Somewhere in this crowd, a young me shuffles onto the scene with siblings in tow. It hasn’t been too long since we moved here. I’m cautious but eager to make new friends, though I’m unsure of how to proceed towards that goal. At the beginning of the afternoon, I tend the side of the pool. I let the cool splashes of my little brother entertain me, all the while remaining vigilant. A friend, I hope, will appear on the horizon soon. The sun swelters. The water warms. I wipe sunscreen directly into my eyes, and it stings almost as much as the realization that I might not meet my next bosom buddy at the community swimming pool. At nine years old, this means tragedy approaches me. Eventually I give up. I jump into the shallow end and play sharks and minnows with my brother. My sister bobs up and down, her floaties decorated with little bumblebees and her swim diaper with Finding Nemo icons. I’ve resigned to my fate. Today, I will not leave with the bubble of a new friendship corrupting my dour mood. Or so I think.

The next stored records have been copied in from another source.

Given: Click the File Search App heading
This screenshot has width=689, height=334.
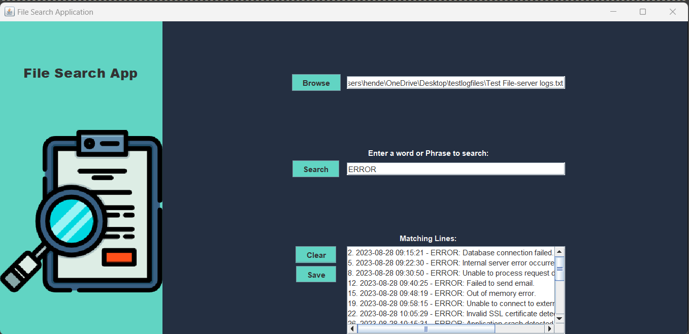Looking at the screenshot, I should coord(80,73).
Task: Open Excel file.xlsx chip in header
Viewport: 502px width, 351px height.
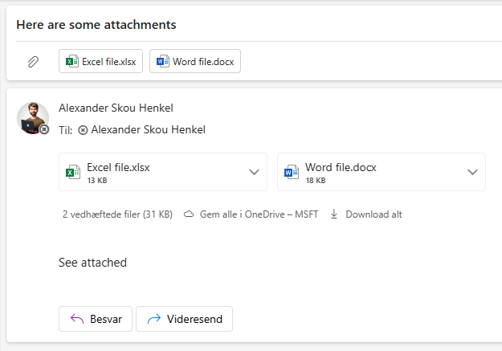Action: click(100, 61)
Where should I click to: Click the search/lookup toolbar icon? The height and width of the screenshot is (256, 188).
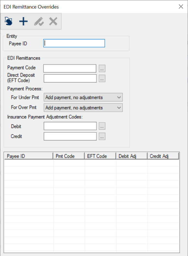tap(9, 21)
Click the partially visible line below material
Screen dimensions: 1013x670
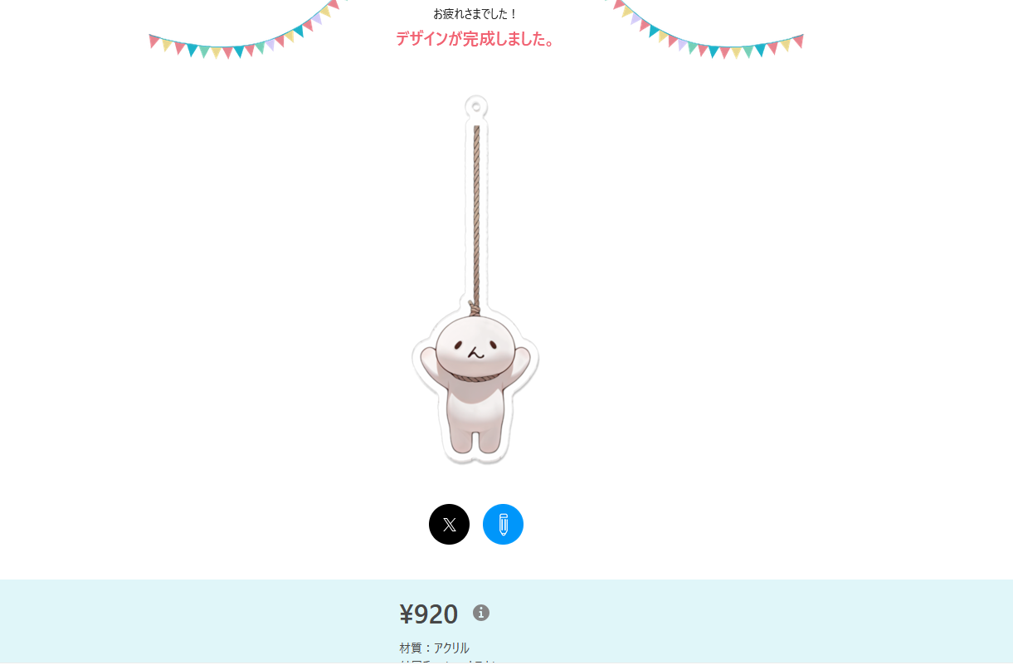click(x=448, y=663)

A freckled girl with adorable teeth and a dashing, sunburnt energy saves the day. She paddles up to me and taps my shoulder.
“Hi.”
My lagoon legend! My puddle pal! My sea sister! My glacier gal!

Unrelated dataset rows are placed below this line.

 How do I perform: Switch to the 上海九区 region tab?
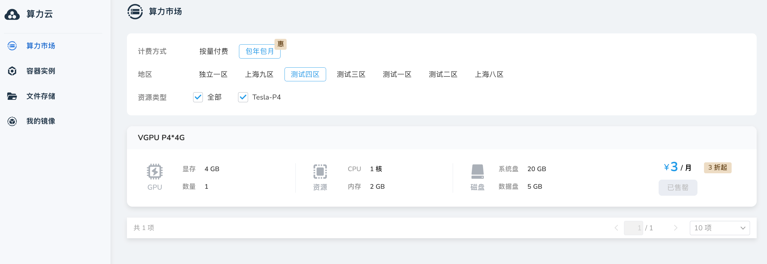[259, 74]
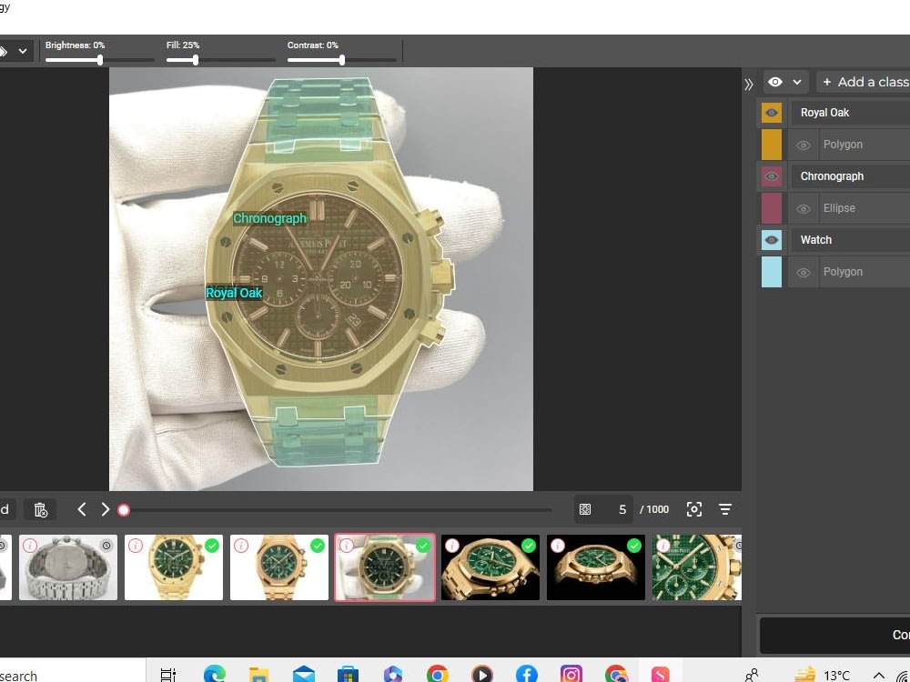Image resolution: width=910 pixels, height=682 pixels.
Task: Go to previous image with left chevron
Action: coord(81,509)
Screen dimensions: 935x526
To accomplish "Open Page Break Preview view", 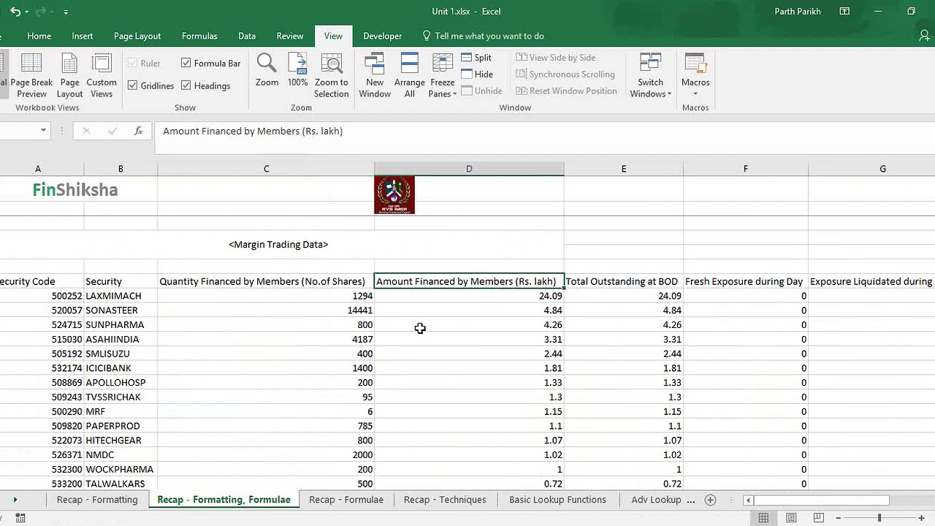I will [31, 75].
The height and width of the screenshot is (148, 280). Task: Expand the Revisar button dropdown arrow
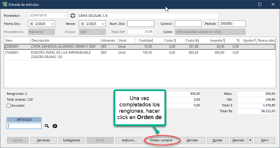(x=250, y=140)
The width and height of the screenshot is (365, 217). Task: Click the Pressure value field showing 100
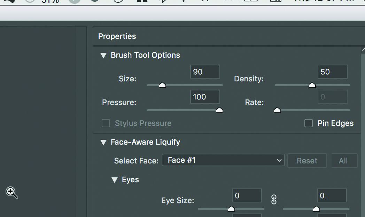pos(205,97)
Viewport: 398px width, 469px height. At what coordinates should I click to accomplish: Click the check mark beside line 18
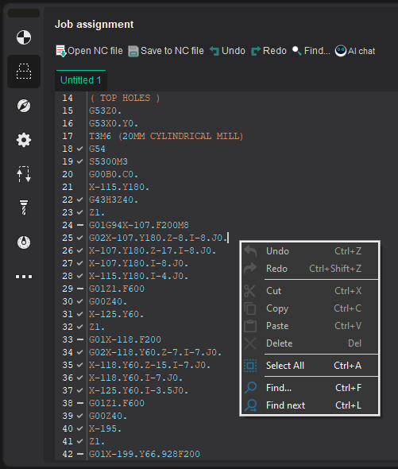(80, 149)
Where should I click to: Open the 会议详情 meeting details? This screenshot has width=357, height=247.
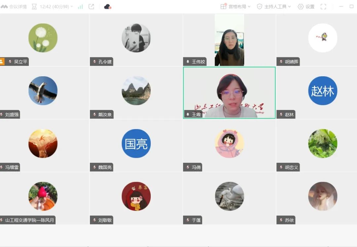14,7
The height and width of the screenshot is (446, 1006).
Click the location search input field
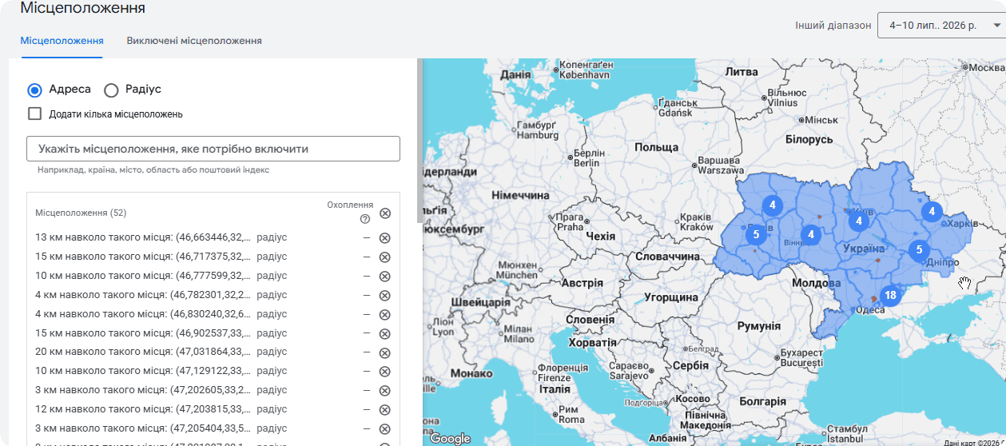(x=213, y=149)
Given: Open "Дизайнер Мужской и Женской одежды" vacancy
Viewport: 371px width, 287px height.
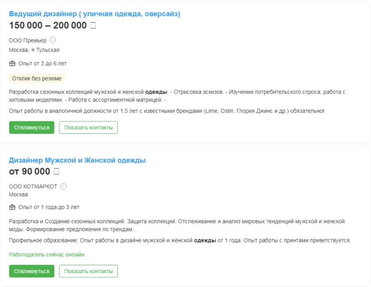Looking at the screenshot, I should point(77,160).
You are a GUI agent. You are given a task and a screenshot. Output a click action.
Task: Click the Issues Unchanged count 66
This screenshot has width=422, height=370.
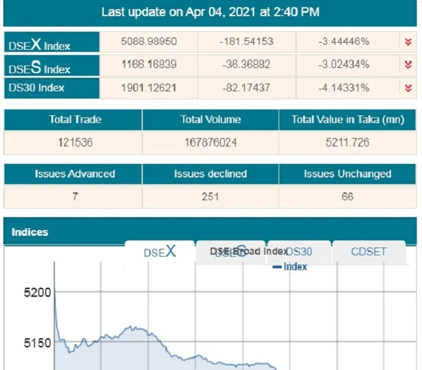coord(347,196)
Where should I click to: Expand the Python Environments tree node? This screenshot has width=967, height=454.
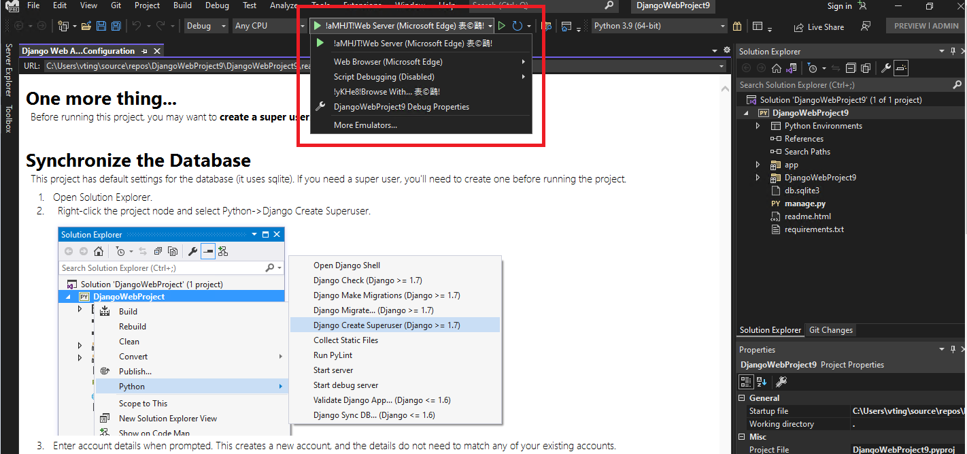758,125
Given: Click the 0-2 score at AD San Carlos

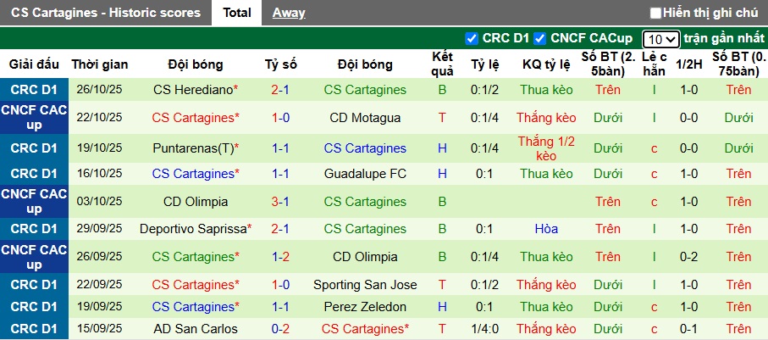Looking at the screenshot, I should (280, 329).
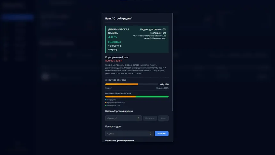
Task: Click the red corporate debt amount 800 001 408 ₽
Action: coord(114,61)
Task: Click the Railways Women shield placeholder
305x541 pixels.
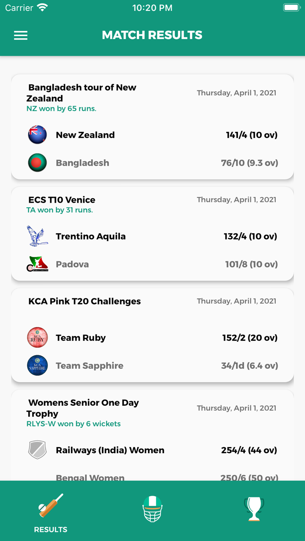Action: [37, 450]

She sticks out a hand and introduces herself. “I’m Gianna,” she says.
“I’m Jubilee.”
We descend into a haze of rapid-fire friendship, complete with playing mermaids and emerging, hours later, with tears in our eyes at the very prospect of separation.

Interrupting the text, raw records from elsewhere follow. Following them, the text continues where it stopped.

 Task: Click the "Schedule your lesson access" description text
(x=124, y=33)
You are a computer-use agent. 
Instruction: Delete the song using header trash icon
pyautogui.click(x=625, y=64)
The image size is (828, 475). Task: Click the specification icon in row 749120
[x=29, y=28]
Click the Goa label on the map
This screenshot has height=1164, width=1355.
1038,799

“Will you be back tomorrow?”
“I’m not sure.” I shake my head. “Maybe on Thursday, but I’ll have to ask my mom.”
Gianna brightens with a new idea. “We can be pen pals!”
I don’t remember, now, how I wrote down her address, but we stay in contact for years. She writes to me about her older brother, their holidays, pets, and more. We see each other a few more times over the summer, too, though she lives in Minnesota and only comes to Arkansas to visit family. As the weeks blur on, though, our correspondence fades to black.
I still find solace in the water.
I meet my best friend in third grade, and am thrilled when she invites me to her pool parties at her family’s hotel. I’m nervous to meet her other friends, but the cheerful waters are a great equalizer.
I go to the creek with my siblings, and to the water park with my youth group, and the soft wash of chlorine never ceases to reflect light off even the most tedious summer days. I find new pen pals, one of them is a swim coach for little kids, and look for Gianna’s address in my old letter box. I can't find it. I must have accidentally thrown out her letters, or put them at the bottom of a treasure chest and sunk it in the sea for adventurous mermaids to unearth one day.
In college, one day in March, my friend wants to go swimming and all the local swimming pools are still closed until May. We traverse, following the narrow blue lines of her map and a Reddit post, towards what we believe will be a hidden swimming hole. “There is a fork in the road,” the post reads, “Follow the sound of water to find a gem.” We hike down the rocky mountainside and I wish I had worn better shoes. The sun is setting a little bit, but no one wants to turn around and go home now, not when we can hear the dark and clear mumblings of a stream nearby. When we arrive at the bottom of the mountain, the bubbling greets us. It ends up being too cold to swim, so we throw rocks into the water and watch the sun fold herself up behind the Missouri treeline. Something about the simultaneous predictability and wildness of water sources intrigues me. It reminds me of making new friends, even when it’s frightening to take the first step, like putting one foot in front of the other until you’ve made it off the high dive.
I look up Gianna’s name on the internet, and her smiling face appears on the screen. I can’t tell if we’d be friends now, and I don’t need to know because the shiny-wrap of childhood protects her from the greed of acquiring new knowledge. I’m glad to see her happy, and grateful that she took a chance in befriending me that day. To her, it may have just been a fun encounter with a random, homeschooled Arkansas girl. To me, it was a refreshing reminder that there was a light at the end of the lonely tunnel.
I wonder where Gianna is swimming these days, and hope she still has the spirit to find friends wherever she goes.